• **DIRECTIONS FOR THIS TASK**:
Reproduce, from the lines below, exactly the stretch that begins at the line containing "Task: Click the A8 model text" and ends at the line containing "Given: Click the gray 182.133 price label", both included.

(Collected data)
▬▬▬

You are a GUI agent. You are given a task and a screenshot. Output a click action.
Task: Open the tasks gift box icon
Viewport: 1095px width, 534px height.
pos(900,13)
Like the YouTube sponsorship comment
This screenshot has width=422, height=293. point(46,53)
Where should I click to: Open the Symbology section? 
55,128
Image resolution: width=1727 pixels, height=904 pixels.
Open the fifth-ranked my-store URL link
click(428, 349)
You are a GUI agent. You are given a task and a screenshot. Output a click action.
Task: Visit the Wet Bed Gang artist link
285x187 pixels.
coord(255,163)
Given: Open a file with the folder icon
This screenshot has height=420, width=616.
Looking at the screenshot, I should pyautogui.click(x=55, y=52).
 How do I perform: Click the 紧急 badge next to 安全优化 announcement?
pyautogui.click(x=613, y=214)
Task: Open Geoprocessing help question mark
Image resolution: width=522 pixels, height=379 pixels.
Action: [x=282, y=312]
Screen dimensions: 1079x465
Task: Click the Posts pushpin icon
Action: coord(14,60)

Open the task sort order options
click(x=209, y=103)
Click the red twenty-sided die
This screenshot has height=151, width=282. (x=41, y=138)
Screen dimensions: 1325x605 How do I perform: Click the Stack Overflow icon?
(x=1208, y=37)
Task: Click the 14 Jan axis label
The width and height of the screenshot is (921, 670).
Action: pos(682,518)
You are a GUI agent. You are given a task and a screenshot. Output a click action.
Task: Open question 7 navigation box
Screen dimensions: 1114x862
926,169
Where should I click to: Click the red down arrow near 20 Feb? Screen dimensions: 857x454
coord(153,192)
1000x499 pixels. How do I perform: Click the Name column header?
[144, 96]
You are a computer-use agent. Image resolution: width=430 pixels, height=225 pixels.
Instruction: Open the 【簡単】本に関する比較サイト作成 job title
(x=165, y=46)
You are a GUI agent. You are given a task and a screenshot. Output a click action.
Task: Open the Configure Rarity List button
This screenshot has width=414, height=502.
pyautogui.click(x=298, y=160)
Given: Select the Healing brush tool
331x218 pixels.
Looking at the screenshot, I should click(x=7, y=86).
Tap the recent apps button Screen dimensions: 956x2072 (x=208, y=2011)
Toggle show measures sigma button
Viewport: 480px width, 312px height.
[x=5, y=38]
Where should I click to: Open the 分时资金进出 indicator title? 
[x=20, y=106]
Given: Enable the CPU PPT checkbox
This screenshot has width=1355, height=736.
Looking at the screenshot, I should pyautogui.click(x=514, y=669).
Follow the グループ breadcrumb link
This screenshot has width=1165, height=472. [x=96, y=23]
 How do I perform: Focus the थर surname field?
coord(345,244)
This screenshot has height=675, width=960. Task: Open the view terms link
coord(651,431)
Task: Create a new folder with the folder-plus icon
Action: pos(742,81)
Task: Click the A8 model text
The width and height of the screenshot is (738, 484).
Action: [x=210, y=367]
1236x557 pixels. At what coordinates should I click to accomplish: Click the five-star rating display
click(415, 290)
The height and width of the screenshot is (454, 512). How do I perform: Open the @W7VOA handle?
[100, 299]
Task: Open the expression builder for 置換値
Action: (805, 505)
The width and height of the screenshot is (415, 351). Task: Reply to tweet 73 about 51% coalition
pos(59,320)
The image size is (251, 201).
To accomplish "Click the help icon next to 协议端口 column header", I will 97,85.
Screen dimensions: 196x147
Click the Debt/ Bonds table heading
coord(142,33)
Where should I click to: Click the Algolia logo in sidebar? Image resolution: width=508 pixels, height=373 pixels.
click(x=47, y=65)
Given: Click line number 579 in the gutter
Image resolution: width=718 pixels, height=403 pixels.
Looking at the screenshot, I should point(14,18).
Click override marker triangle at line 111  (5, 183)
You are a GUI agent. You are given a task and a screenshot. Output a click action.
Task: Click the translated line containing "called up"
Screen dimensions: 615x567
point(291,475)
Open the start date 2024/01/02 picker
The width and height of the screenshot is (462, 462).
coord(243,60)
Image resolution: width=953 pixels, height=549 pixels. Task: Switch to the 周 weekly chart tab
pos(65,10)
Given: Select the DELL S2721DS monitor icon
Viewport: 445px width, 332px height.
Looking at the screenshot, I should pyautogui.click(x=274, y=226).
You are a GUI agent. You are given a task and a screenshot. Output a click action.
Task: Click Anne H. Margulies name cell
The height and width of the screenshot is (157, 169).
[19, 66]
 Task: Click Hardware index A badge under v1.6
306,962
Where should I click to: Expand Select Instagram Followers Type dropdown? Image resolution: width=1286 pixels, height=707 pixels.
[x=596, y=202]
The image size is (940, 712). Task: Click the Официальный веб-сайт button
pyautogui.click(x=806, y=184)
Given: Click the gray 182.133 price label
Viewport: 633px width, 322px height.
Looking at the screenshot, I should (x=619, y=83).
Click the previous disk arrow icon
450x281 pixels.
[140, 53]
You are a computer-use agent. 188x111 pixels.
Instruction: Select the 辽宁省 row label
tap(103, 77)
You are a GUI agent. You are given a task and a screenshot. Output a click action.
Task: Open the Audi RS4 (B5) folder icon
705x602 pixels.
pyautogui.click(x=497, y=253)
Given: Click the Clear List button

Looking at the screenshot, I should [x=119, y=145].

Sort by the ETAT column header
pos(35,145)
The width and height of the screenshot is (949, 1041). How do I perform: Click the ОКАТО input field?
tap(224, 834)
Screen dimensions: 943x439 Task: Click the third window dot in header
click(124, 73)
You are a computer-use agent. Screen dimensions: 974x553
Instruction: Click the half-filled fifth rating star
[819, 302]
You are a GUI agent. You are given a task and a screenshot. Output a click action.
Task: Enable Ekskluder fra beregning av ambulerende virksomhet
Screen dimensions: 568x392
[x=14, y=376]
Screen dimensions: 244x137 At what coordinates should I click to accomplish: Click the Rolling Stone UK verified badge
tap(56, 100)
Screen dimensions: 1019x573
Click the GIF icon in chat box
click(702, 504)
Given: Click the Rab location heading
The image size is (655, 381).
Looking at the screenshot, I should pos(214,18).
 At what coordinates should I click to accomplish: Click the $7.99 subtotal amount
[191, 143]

▬▬▬

• **TASK ANSWER**:
Task: Click the A8 model text
The width and height of the screenshot is (738, 484).
Action: [x=210, y=367]
1236x557 pixels. At what coordinates should I click to accomplish: Click the five-star rating display
click(415, 290)
The height and width of the screenshot is (454, 512). How do I perform: Open the @W7VOA handle?
[100, 299]
Task: Open the expression builder for 置換値
Action: (805, 505)
The width and height of the screenshot is (415, 351). Task: Reply to tweet 73 about 51% coalition
pos(59,320)
The image size is (251, 201).
To accomplish "Click the help icon next to 协议端口 column header", I will 97,85.
Screen dimensions: 196x147
Click the Debt/ Bonds table heading
coord(142,33)
Where should I click to: Click the Algolia logo in sidebar? Image resolution: width=508 pixels, height=373 pixels.
click(x=47, y=65)
Given: Click line number 579 in the gutter
Image resolution: width=718 pixels, height=403 pixels.
Looking at the screenshot, I should point(14,18).
Click override marker triangle at line 111  (5, 183)
You are a GUI agent. You are given a task and a screenshot. Output a click action.
Task: Click the translated line containing "called up"
Screen dimensions: 615x567
point(291,475)
Open the start date 2024/01/02 picker
The width and height of the screenshot is (462, 462).
coord(243,60)
Image resolution: width=953 pixels, height=549 pixels. Task: Switch to the 周 weekly chart tab
pos(65,10)
Given: Select the DELL S2721DS monitor icon
Viewport: 445px width, 332px height.
Looking at the screenshot, I should pyautogui.click(x=274, y=226).
You are a GUI agent. You are given a task and a screenshot. Output a click action.
Task: Click Anne H. Margulies name cell
The height and width of the screenshot is (157, 169).
[19, 66]
 Task: Click Hardware index A badge under v1.6
306,962
Where should I click to: Expand Select Instagram Followers Type dropdown? Image resolution: width=1286 pixels, height=707 pixels.
[x=596, y=202]
The image size is (940, 712). Task: Click the Официальный веб-сайт button
pyautogui.click(x=806, y=184)
Given: Click the gray 182.133 price label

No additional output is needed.